In [None]:
%load_ext autoreload
%autoreload 2

In [None]:
import logging
import matplotlib.pyplot as plt
import numpy as np
import os
import seaborn as sns
import sklearn 
import pandas as pd

import shelter
from shelter.config import data_dir

logging.basicConfig(level=logging.WARN)
logger = logging.getLogger(__name__)

%matplotlib inline

# Machine Learning Model

In this hackathon we'll try to predict the outcome of animals (adoption, etc.) at the Austin Animal Center using intake data (breed, age, etc.).
We'll use the data from [this Kaggle competition](https://www.kaggle.com/c/shelter-animal-outcomes).
At the end of the hackathon you should be able to send your own submission to Kaggle!

Make sure you've followed the instructions from the `README.md`.
You will probably encounter some problems if you won't!
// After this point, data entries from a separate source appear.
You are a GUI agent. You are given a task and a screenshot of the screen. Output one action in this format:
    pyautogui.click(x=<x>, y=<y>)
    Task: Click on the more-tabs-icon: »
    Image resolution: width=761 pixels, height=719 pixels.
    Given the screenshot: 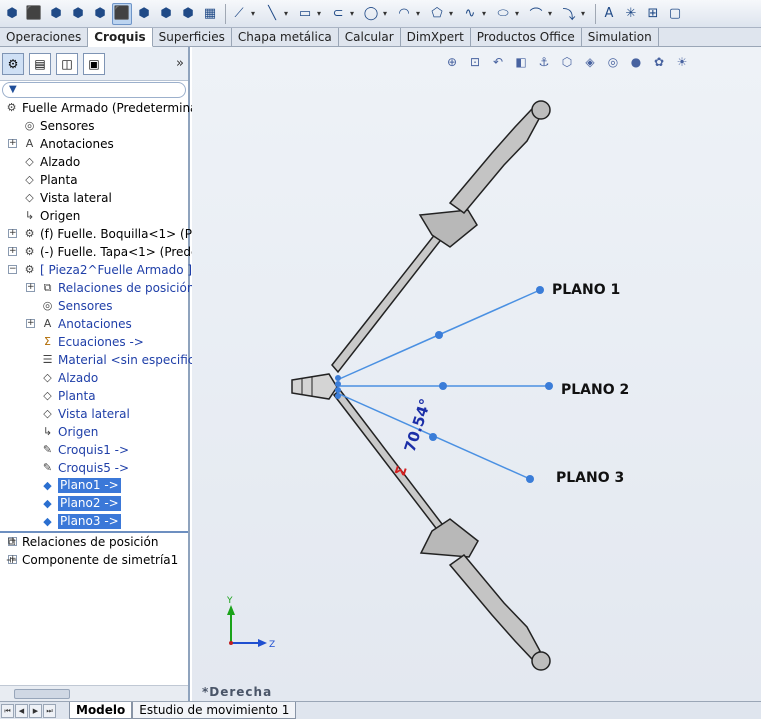 What is the action you would take?
    pyautogui.click(x=180, y=64)
    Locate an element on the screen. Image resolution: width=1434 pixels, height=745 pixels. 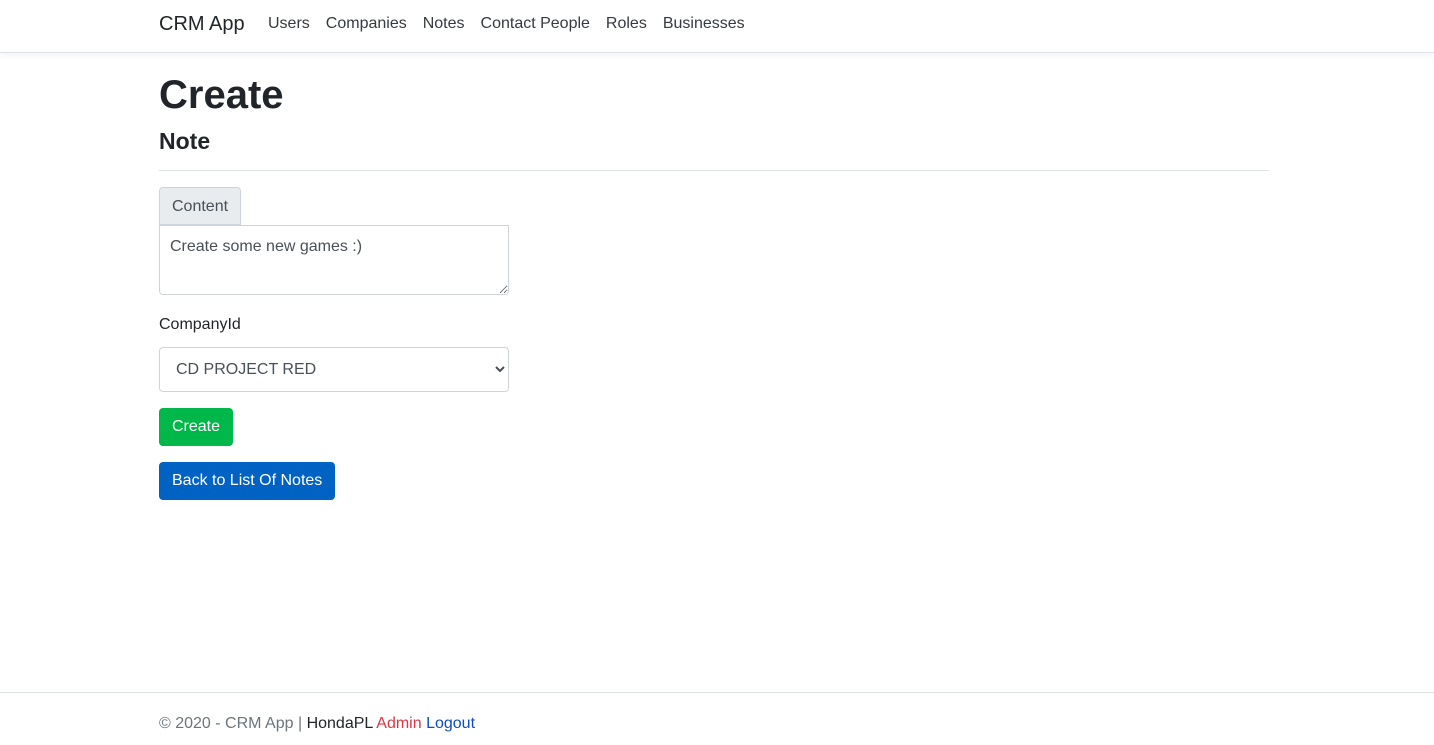
nav-item-businesses: Businesses is located at coordinates (704, 24).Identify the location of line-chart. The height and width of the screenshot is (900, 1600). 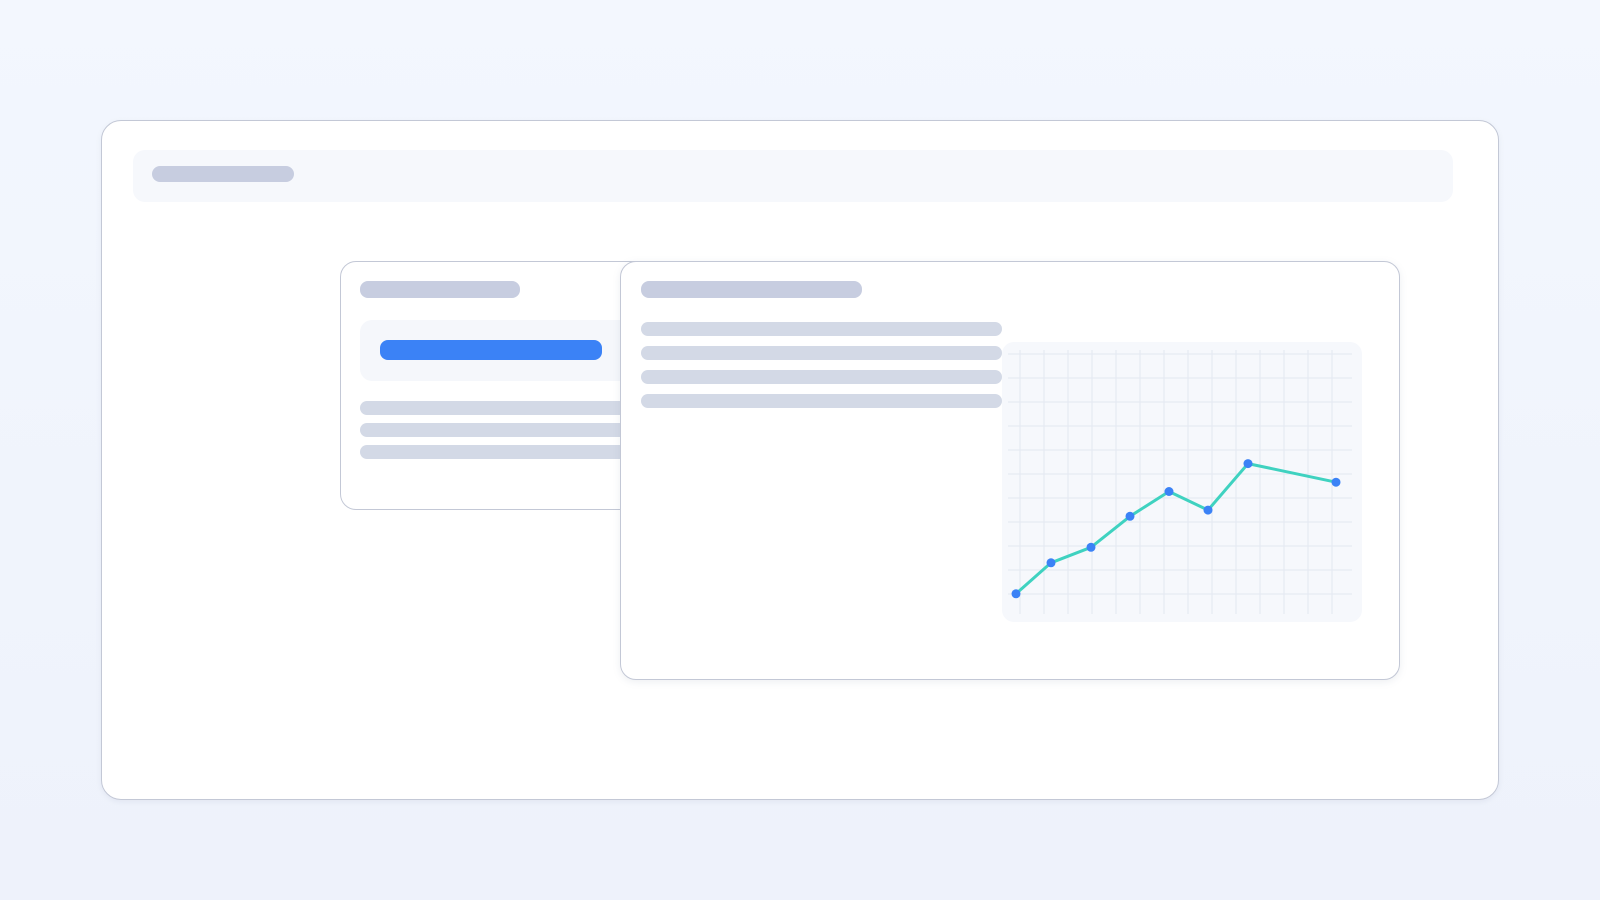
(1182, 482).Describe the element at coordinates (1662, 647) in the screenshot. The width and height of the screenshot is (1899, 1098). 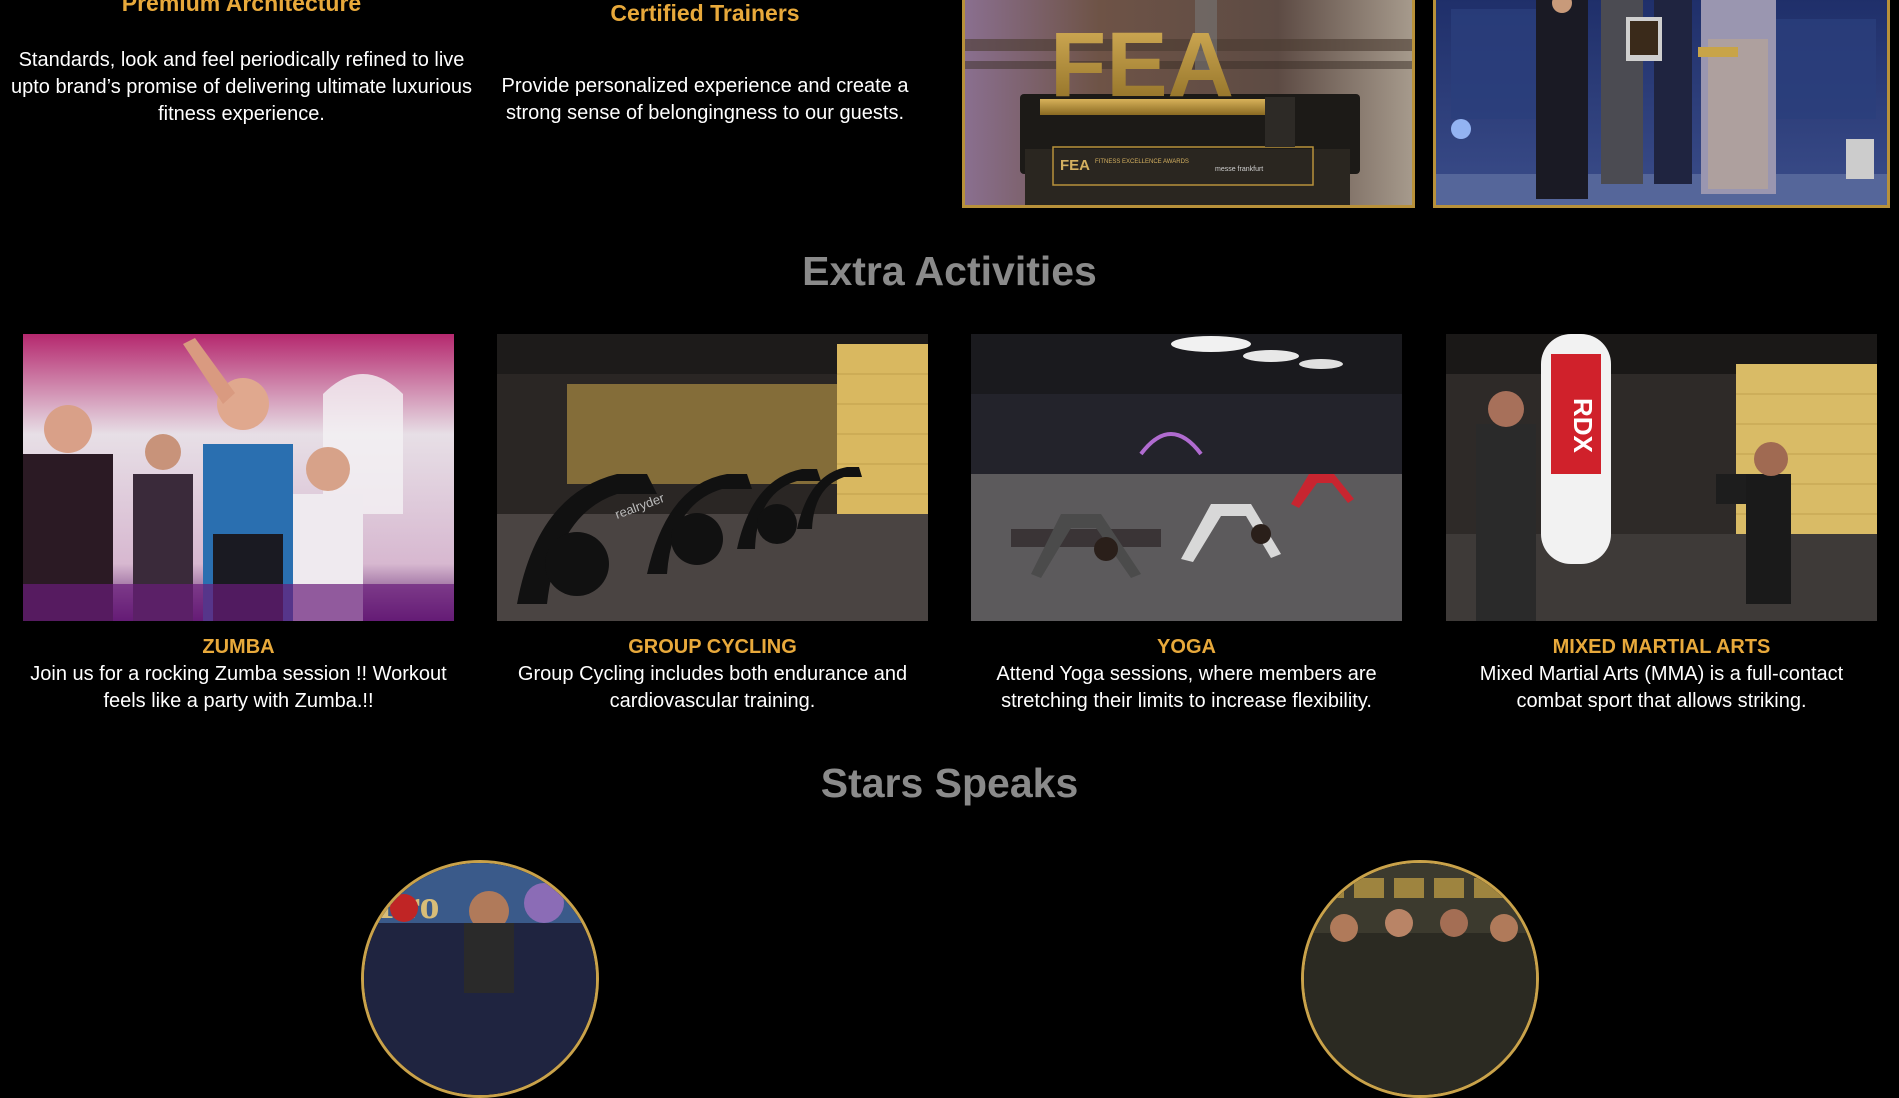
I see `activity-title: MIXED MARTIAL ARTS` at that location.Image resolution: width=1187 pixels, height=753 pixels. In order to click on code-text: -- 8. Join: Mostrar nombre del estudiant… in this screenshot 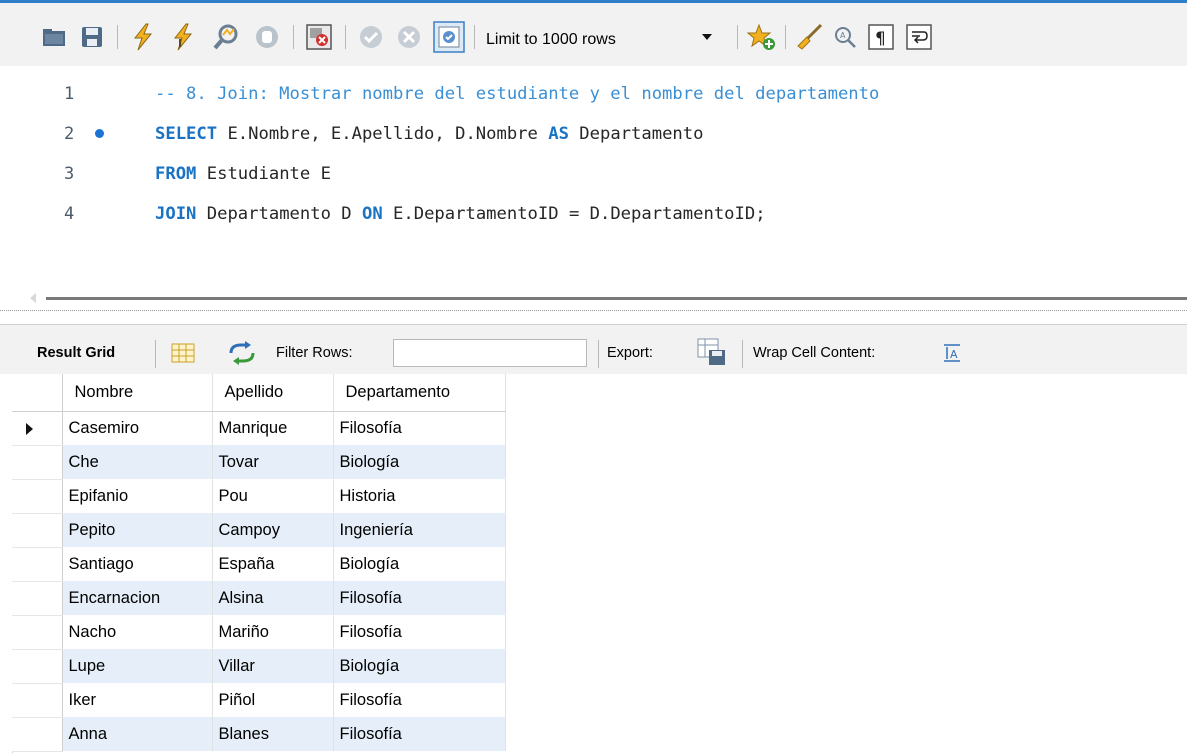, I will do `click(517, 94)`.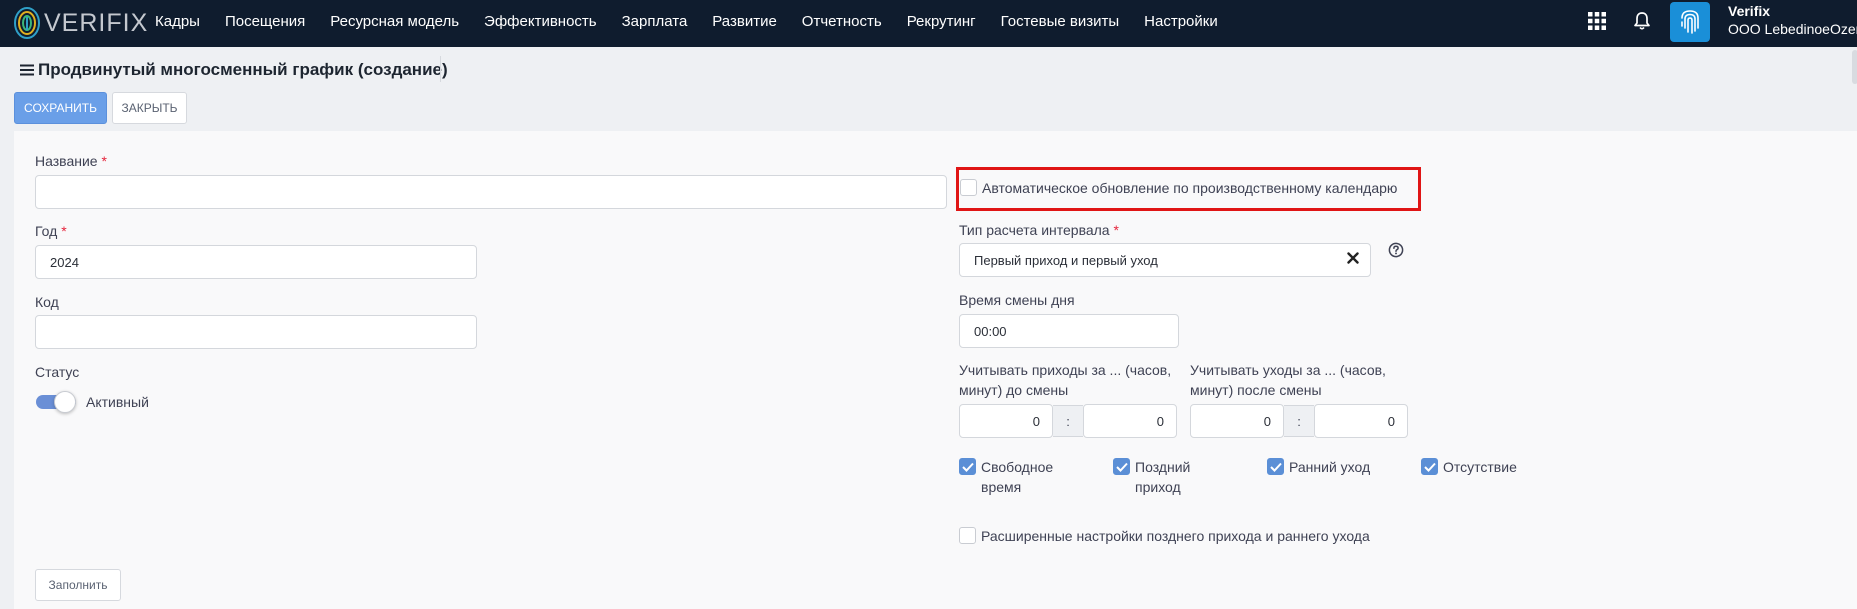 This screenshot has width=1857, height=609. I want to click on save-button: СОХРАНИТЬ, so click(60, 108).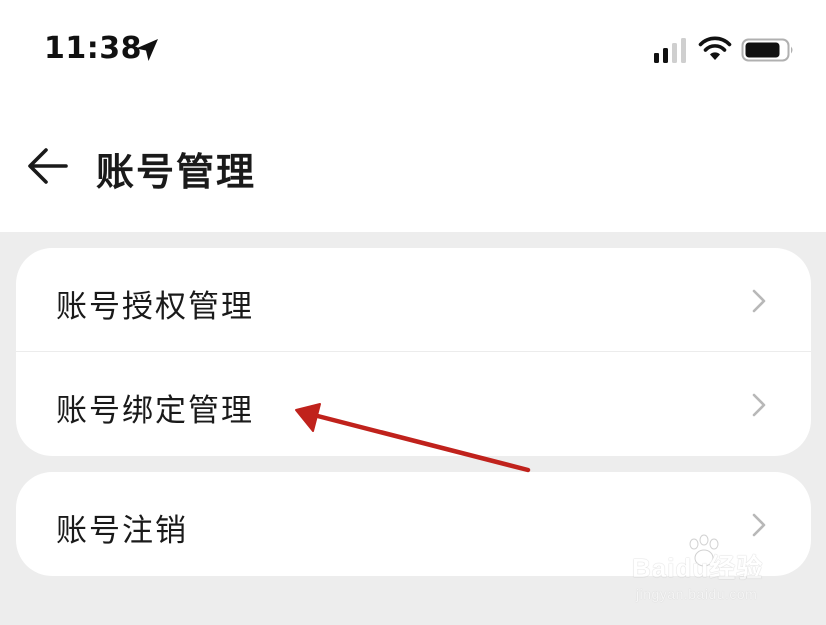 This screenshot has height=625, width=826. I want to click on watermark: Baidu经验 jingyan.baidu.com, so click(712, 571).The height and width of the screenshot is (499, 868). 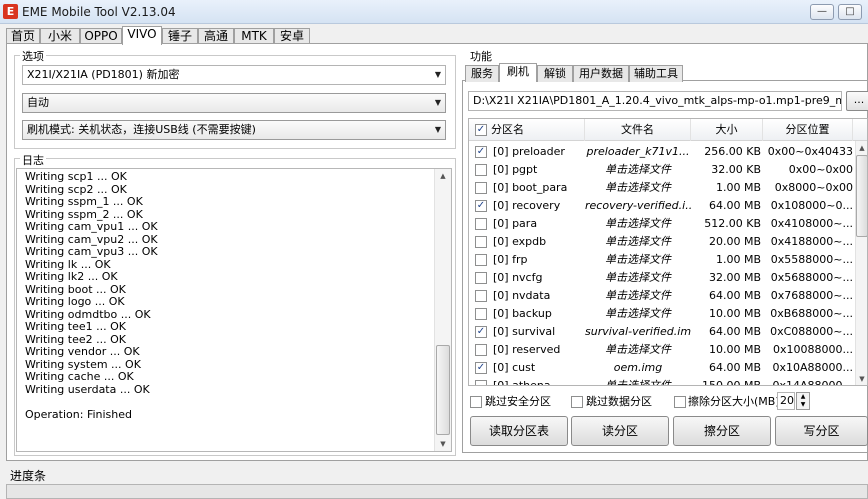 I want to click on partition-name: [0] pgpt, so click(x=516, y=170).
To start, read the documentation on the [Kaggle competition](https://www.kaggle.com/c/shelter-animal-outcomes) and download the [data](https://www.kaggle.com/c/shelter-animal-outcomes/data).
Unzip the data in the folder `data/`.
There should be (at least) three files: `sample_submission.csv`, `train.csv` and `test.csv`.

Mac users may have some problems with some of the files: not all files may have a correct extension, so you may have to add a `.gz`.
(Ask the instructors if you get any weird errors.)

Load the data with the functions from our own `shelter` package:

In [None]:
train = shelter.data.load_data(os.path.join(data_dir, 'train.csv'))
test = shelter.data.load_data(os.path.join(data_dir, 'test.csv'))

train.head()

Let's check how often each outcome occurs:

In [None]:
n_per_outcome = train['outcome_type'].value_counts()
ax = n_per_outcome.plot(kind='bar', rot=45)
ax.set_ylabel('# animals')
ax.set_title('Occurrence of outcome types')

Now that you've got the data, try to create a model that predict the `outcome_type` given the intake data.
Our final metric is the [multi-class logarithmic loss]https://www.kaggle.com/c/shelter-animal-outcomes#evaluation over all classes.

> #### Tips
> 
* Start with exploring the data and building your first hypotheses.
What is the input data? 
Are there any missing values? 
What do you think will predict the outcome type? 
* Know what random performance looks like.
Create a baseline model that randomly predicts one outcome type given their occurrences.
Check the [`DummyClassifier`](http://scikit-learn.org/stable/modules/generated/sklearn.dummy.DummyClassifier.html)
* `sklearn` doesn't work with string values, you probably want to look at [`pd.get_dummies()`](https://pandas.pydata.org/pandas-docs/stable/generated/pandas.get_dummies.html), `sklearn`'s [`LabelEncoder`](http://scikit-learn.org/stable/modules/preprocessing_targets.html) or [`OneHotEncoder`](http://scikit-learn.org/stable/modules/preprocessing.html#encoding-categorical-features) to convert the strings to numeric values.
* Try to a create model that predicts only one outcome type (e.g. `Adoption`) before focussing on all outcomes.
* `sklearn` has many models for [supervised learning](http://scikit-learn.org/stable/supervised_learning.html), try to find one that fits the problem.
* Look at [Kaggle Kernels](https://www.kaggle.com/c/shelter-animal-outcomes/kernels) for inspiration.
* You will get better performance with some [feature engineering](https://machinelearningmastery.com/discover-feature-engineering-how-to-engineer-features-and-how-to-get-good-at-it/).
* Once you got your first model working, generate predictions for `test.csv` and submit it on Kaggle.